Can you write out every line from the start of the records below through the line containing "Screen dimensions: 1726x530", leaving out any pictures?

**Stored items from a collection**
- Opening Delimiter -
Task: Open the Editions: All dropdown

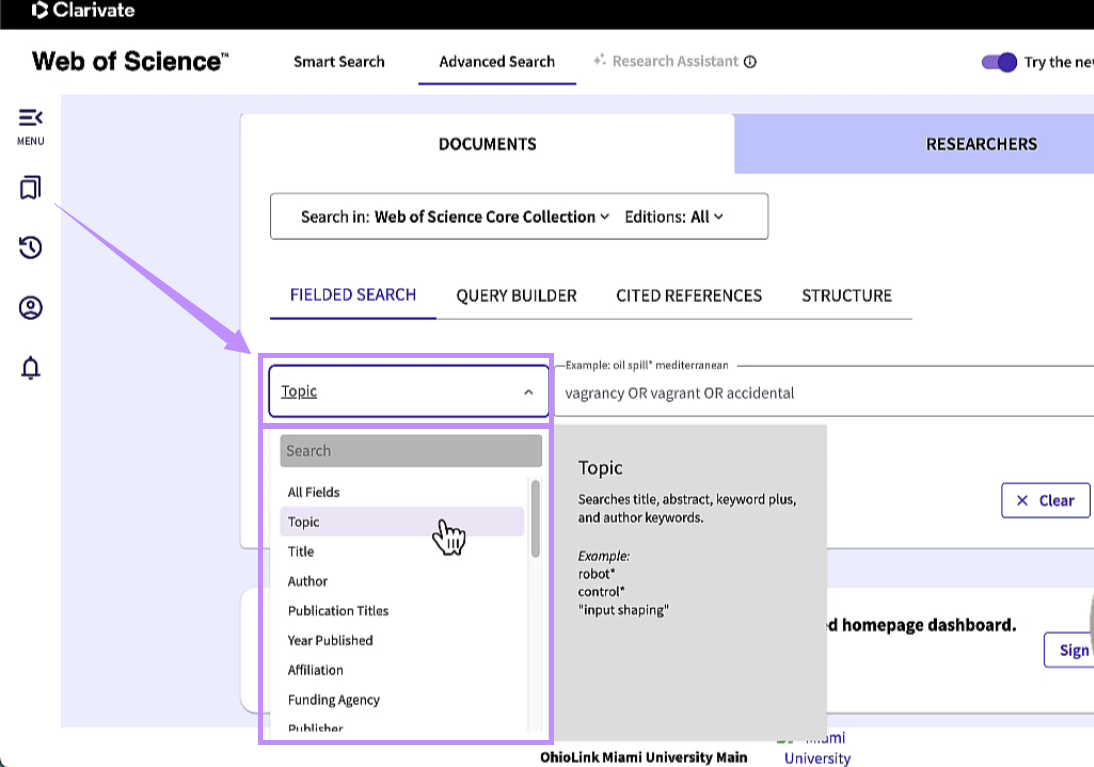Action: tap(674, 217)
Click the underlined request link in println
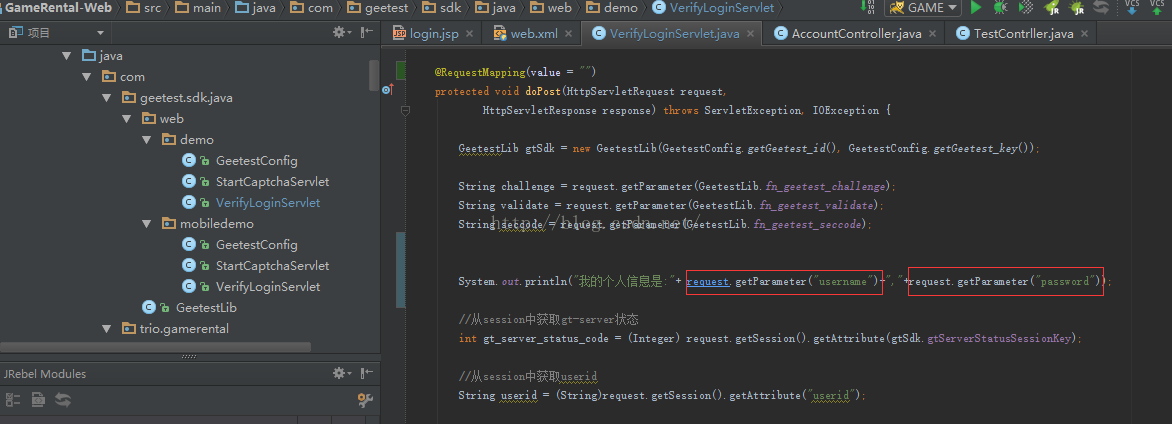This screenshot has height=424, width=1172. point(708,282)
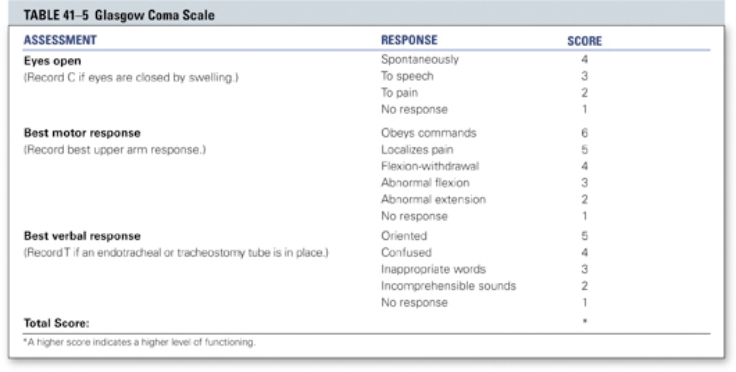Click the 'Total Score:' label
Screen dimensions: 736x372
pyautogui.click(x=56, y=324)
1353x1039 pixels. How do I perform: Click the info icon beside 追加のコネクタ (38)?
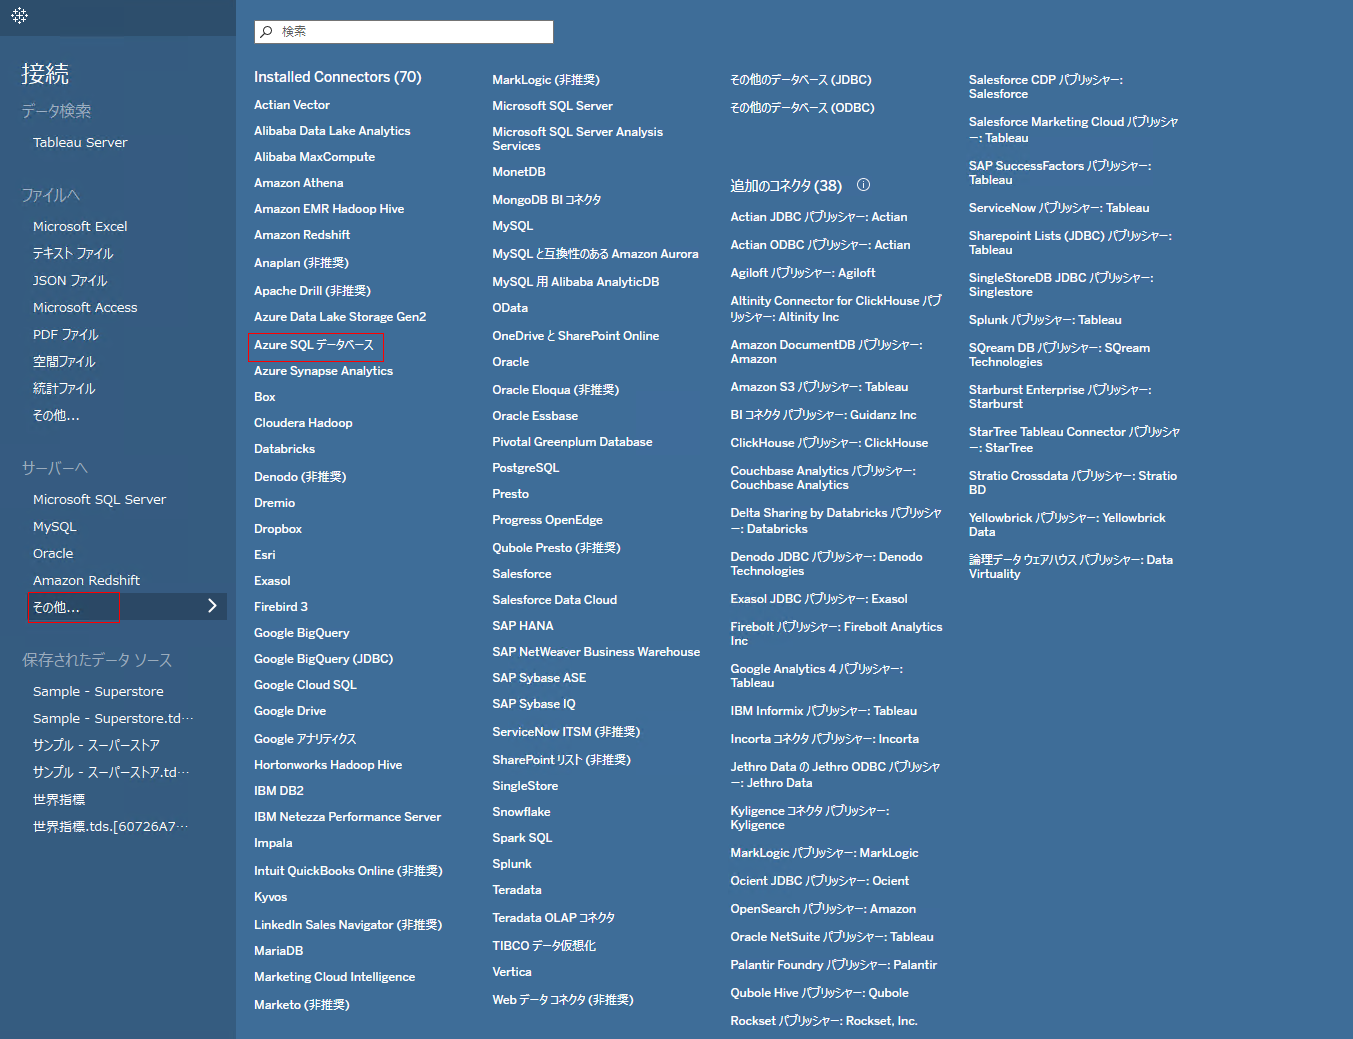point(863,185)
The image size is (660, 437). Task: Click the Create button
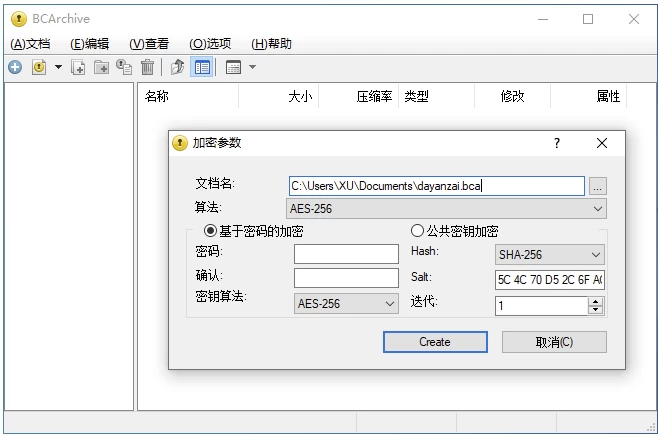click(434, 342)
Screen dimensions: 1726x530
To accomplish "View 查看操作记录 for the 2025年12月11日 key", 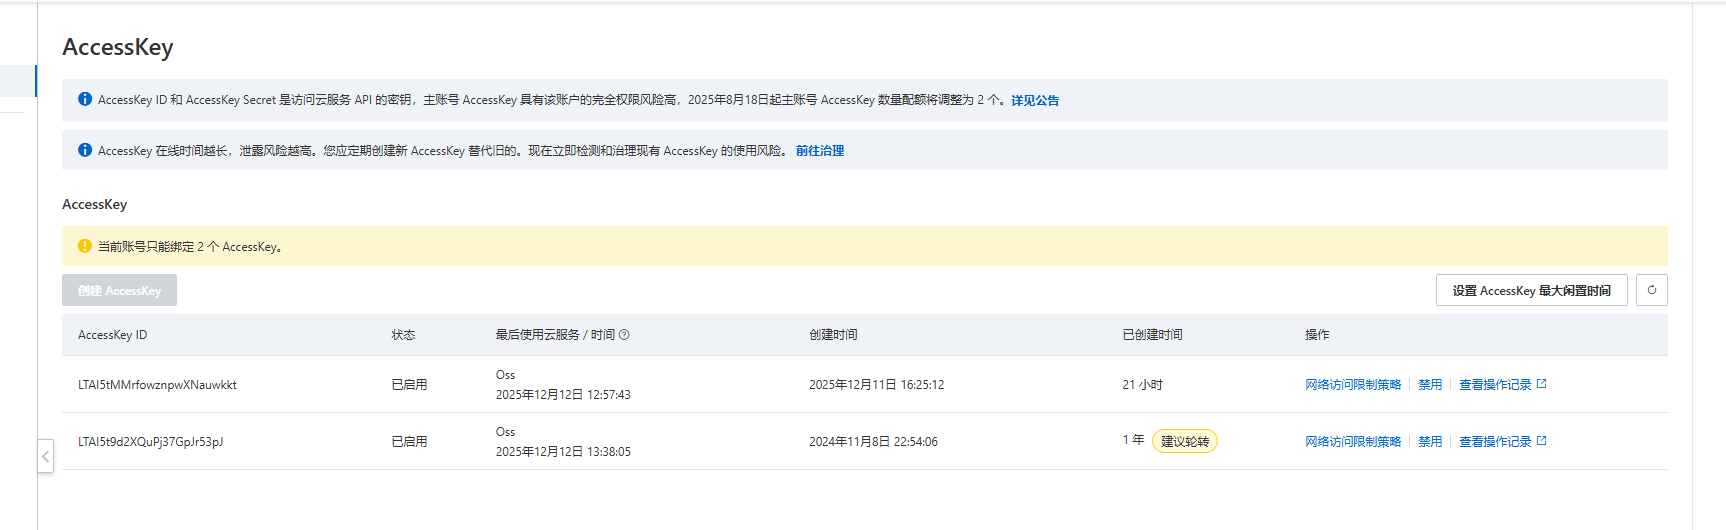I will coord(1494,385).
- Closing Delimiter -
**Problem solution**
Task: Open the Editions: All dropdown

Action: tap(674, 217)
Click the underlined request link in println
This screenshot has height=424, width=1172. point(708,282)
Click the 'Total Score:' label
Screen dimensions: 736x372
pyautogui.click(x=56, y=324)
1353x1039 pixels. How do I perform: Click the info icon beside 追加のコネクタ (38)?
point(863,185)
The image size is (660, 437). Task: Click the Create button
click(434, 342)
Screen dimensions: 1726x530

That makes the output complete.